AWS Certification Exam Practice Questions
- Questions are collected from Internet and the answers are marked as per my knowledge and understanding (which might differ with yours).
- AWS services are updated everyday and both the answers and questions might be outdated soon, so research accordingly.
- AWS exam questions are not updated to keep up the pace with AWS updates, so even if the underlying feature has changed the question might not be updated
- Open to further feedback, discussion and correction.
- A company uses third-party firewall appliances for traffic inspection across multiple VPCs. The firewalls are deployed in a centralized security VPC. The company needs to automatically scale the firewall fleet based on traffic demand while maintaining flow symmetry to the same appliance. Which AWS service should the company use?
- AWS Network Firewall
- Network Load Balancer with UDP listener
- AWS Gateway Load Balancer
- Application Load Balancer with IP targets
Answer: 3. GWLB is designed specifically to deploy, scale, and manage third-party virtual appliances while maintaining flow stickiness.
- A security team has deployed firewall appliances behind a Gateway Load Balancer. The firewalls have a TCP idle timeout of 3600 seconds. Users report intermittent connectivity issues for long-running database connections that go idle. What should the team do to resolve this issue?
- Enable cross-zone load balancing on the GWLB
- Configure the GWLB TCP idle timeout to a value higher than the firewall’s timeout (e.g., 3700 seconds)
- Switch from 5-tuple to 2-tuple flow stickiness
- Enable Target Failover on the GWLB target group
Answer: 2. The configurable TCP idle timeout (60-6000 seconds) allows alignment with the firewall’s timeout to prevent flows from being rerouted to different targets.
- A company wants to inspect traffic entering their VPC from on-premises networks via AWS Direct Connect. They want to use third-party firewall appliances behind a Gateway Load Balancer without using Transit Gateway. What feature enables this?
- VPC Peering with GWLBE as route target
- Virtual Private Gateway ingress routing to GWLBE
- AWS PrivateLink with GWLBE
- VPC Flow Logs with GWLB integration
Answer: 2. VGW ingress routing support (August 2023) allows specifying GWLBE as the next-hop in the VGW route table.
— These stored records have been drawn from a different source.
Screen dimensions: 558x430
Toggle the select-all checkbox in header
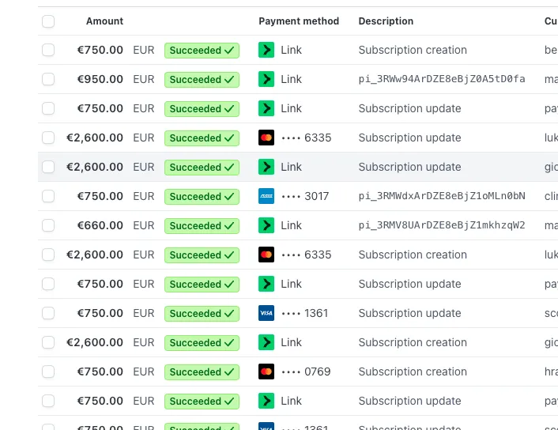coord(48,21)
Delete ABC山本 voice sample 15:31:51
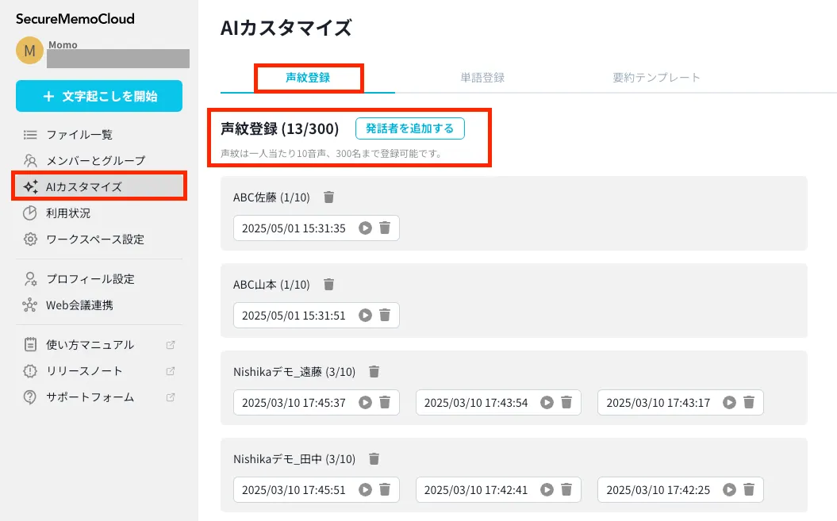 click(385, 315)
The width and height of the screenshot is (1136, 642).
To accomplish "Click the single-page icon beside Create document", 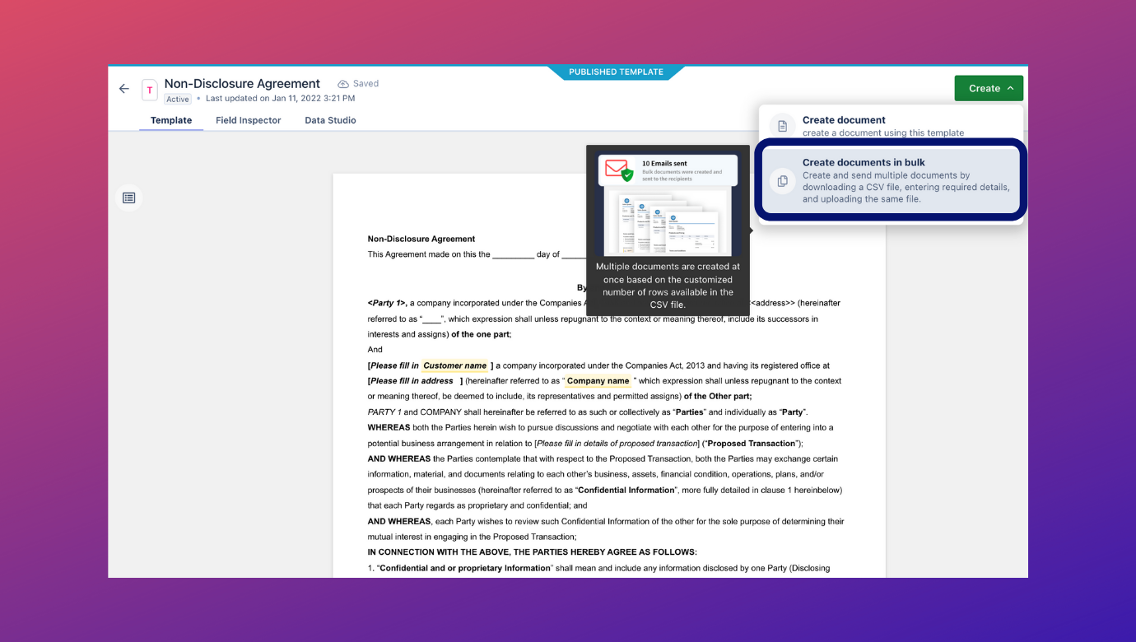I will (x=780, y=124).
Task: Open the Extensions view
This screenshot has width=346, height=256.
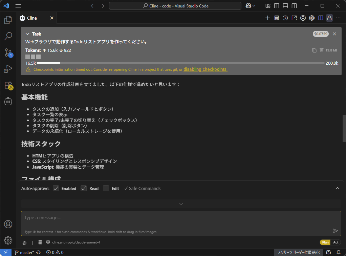Action: pyautogui.click(x=8, y=85)
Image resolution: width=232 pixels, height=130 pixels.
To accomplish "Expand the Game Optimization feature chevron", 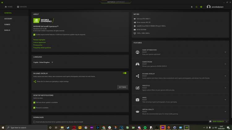I will pyautogui.click(x=225, y=52).

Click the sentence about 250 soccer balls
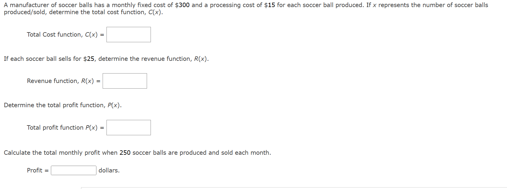(x=138, y=152)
- An organization needs to perform maintenance on firewall appliances registered as Gateway Load Balancer targets. They want existing connections to be gracefully moved to healthy targets when an appliance is deregistered. Which feature should they enable?
- Connection Draining
- Target Failover
- Cross-zone load balancing
- Deregistration Delay
Answer: 2. Target Failover allows GWLB to rebalance existing flows to healthy targets when the original target fails or is deregistered.
- A company wants to centralize network traffic monitoring using third-party tools deployed behind a Gateway Load Balancer. They need to mirror traffic from EC2 instances in spoke VPCs to the monitoring appliances. What is the recommended approach?
- Configure VPC Flow Logs to the GWLB target group
- Use VPC Traffic Mirroring with GWLBE as the mirror target
- Enable packet capture on the GWLB listener
- Configure Transit Gateway flow logs to the monitoring VPC
Answer: 2. GWLBE can be used as a VPC Traffic Mirroring target, enabling centralized traffic monitoring behind GWLB.
- A company expects a significant traffic spike next week due to a planned migration event. They want to ensure their Gateway Load Balancer can handle the increased load immediately without waiting for auto-scaling. What should they do?
- Increase the number of registered targets
- Enable cross-zone load balancing
- Configure LCU Reservations on the GWLB
- Create additional GWLB endpoints in more AZs
Answer: 3. LCU Reservations (April 2025) allow proactively setting a minimum bandwidth capacity for the GWLB to prepare for planned traffic increases.
- Which of the following are valid flow stickiness options for AWS Gateway Load Balancer? (Select TWO)
- 5-tuple (source IP, destination IP, protocol, source port, destination port)
- 4-tuple (source IP, destination IP, source port, destination port)
- 2-tuple (source IP, destination IP)
- 1-tuple (source IP only)
- 6-tuple (includes VLAN ID)
Answer: 1, 3. GWLB supports 5-tuple (default), 3-tuple, and 2-tuple flow stickiness.